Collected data

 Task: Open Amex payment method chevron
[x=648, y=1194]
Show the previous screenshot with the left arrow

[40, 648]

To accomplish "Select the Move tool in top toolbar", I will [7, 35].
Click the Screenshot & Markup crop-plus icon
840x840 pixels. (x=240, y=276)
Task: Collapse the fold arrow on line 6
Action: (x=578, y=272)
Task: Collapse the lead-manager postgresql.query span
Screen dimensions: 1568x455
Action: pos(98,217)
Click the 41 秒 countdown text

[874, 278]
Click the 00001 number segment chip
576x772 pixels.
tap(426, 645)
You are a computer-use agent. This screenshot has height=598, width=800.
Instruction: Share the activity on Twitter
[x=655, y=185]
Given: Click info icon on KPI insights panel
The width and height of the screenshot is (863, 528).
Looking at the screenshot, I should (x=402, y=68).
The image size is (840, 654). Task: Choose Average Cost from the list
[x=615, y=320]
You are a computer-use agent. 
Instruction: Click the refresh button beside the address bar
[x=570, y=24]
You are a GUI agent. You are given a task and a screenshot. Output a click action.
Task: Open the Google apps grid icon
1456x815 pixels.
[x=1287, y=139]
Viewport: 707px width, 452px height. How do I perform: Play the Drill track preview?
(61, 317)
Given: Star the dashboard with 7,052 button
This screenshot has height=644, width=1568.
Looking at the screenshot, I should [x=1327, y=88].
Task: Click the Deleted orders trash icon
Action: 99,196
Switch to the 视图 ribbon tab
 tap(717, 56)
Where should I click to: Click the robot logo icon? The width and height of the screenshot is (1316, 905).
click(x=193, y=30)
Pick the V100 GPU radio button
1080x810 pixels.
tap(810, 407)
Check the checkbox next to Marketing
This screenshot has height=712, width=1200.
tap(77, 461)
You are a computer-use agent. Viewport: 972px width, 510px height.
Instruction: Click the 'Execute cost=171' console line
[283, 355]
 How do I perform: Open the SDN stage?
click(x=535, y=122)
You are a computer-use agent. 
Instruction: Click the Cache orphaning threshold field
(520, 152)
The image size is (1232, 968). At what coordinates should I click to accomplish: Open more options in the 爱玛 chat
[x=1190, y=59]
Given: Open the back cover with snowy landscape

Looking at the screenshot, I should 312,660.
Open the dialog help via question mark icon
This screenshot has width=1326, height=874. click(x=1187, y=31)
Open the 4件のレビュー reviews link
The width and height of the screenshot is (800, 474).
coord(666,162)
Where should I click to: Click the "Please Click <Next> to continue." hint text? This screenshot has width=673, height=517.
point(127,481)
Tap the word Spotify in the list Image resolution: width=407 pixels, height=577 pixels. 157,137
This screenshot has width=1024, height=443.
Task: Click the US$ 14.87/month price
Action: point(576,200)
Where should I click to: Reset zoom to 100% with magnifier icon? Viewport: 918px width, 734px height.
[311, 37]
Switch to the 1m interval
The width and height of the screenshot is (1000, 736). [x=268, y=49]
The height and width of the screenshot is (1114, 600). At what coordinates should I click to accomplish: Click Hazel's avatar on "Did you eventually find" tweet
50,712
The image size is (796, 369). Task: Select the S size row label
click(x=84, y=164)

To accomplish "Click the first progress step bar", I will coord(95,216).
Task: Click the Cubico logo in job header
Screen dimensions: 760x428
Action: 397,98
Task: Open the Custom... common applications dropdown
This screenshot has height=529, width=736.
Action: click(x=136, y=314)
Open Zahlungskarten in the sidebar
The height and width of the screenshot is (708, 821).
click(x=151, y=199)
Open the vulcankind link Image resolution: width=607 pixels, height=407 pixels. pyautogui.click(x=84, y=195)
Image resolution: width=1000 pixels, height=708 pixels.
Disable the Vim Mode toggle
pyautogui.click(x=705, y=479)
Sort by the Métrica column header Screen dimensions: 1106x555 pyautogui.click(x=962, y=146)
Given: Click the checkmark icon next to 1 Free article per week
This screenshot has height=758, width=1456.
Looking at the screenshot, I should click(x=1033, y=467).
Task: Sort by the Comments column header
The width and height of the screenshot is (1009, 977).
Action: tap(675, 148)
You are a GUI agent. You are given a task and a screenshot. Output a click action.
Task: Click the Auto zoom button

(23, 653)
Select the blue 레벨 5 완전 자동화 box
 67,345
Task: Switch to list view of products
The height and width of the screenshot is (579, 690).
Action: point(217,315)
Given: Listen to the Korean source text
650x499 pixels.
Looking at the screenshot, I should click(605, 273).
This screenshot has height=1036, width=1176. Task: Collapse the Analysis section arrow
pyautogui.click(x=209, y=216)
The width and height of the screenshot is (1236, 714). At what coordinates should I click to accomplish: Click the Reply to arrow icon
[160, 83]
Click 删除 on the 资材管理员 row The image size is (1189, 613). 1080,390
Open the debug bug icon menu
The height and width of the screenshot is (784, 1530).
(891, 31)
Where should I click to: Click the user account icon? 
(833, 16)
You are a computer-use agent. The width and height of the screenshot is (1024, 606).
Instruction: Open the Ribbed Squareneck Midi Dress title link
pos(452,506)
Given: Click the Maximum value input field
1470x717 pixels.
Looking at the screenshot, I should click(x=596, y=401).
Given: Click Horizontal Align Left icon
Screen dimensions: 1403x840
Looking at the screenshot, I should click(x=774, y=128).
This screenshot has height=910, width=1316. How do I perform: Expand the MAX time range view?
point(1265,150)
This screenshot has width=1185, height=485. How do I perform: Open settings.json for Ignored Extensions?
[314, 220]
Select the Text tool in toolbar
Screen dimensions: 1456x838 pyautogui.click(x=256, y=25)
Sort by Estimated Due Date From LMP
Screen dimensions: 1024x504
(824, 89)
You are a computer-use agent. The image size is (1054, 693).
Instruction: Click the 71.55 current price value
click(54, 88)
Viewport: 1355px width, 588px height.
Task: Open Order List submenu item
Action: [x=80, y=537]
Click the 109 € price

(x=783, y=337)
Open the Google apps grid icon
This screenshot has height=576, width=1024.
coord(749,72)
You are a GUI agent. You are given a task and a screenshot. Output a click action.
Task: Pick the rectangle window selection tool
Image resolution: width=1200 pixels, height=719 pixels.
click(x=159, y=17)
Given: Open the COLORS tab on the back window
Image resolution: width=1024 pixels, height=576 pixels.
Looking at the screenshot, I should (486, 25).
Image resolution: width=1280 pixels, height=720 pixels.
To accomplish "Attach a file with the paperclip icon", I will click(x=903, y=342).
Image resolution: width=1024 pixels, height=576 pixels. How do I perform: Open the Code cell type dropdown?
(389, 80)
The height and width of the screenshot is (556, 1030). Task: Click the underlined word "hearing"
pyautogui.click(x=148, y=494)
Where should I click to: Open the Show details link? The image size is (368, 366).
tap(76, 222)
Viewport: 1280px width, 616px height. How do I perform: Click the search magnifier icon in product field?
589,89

### Your task
Among the entries above, find every line holding "header" and copy it.

### Task output
Task: Click the Cubico logo in job header
Sort by the Métrica column header Screen dimensions: 1106x555 pyautogui.click(x=962, y=146)
Task: Sort by the Comments column header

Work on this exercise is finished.